Exercise: Nothing in the records should be left out; transcribe them exactly.

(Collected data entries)
BEGIN

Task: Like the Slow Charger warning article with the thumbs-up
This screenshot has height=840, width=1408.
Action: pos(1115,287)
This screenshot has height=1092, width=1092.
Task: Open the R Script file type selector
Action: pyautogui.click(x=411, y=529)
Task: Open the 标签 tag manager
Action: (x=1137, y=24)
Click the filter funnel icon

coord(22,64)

END

Written response:
Task: Like the Slow Charger warning article with the thumbs-up
This screenshot has height=840, width=1408.
Action: pos(1115,287)
This screenshot has height=1092, width=1092.
Task: Open the R Script file type selector
Action: pyautogui.click(x=411, y=529)
Task: Open the 标签 tag manager
Action: (x=1137, y=24)
Click the filter funnel icon

coord(22,64)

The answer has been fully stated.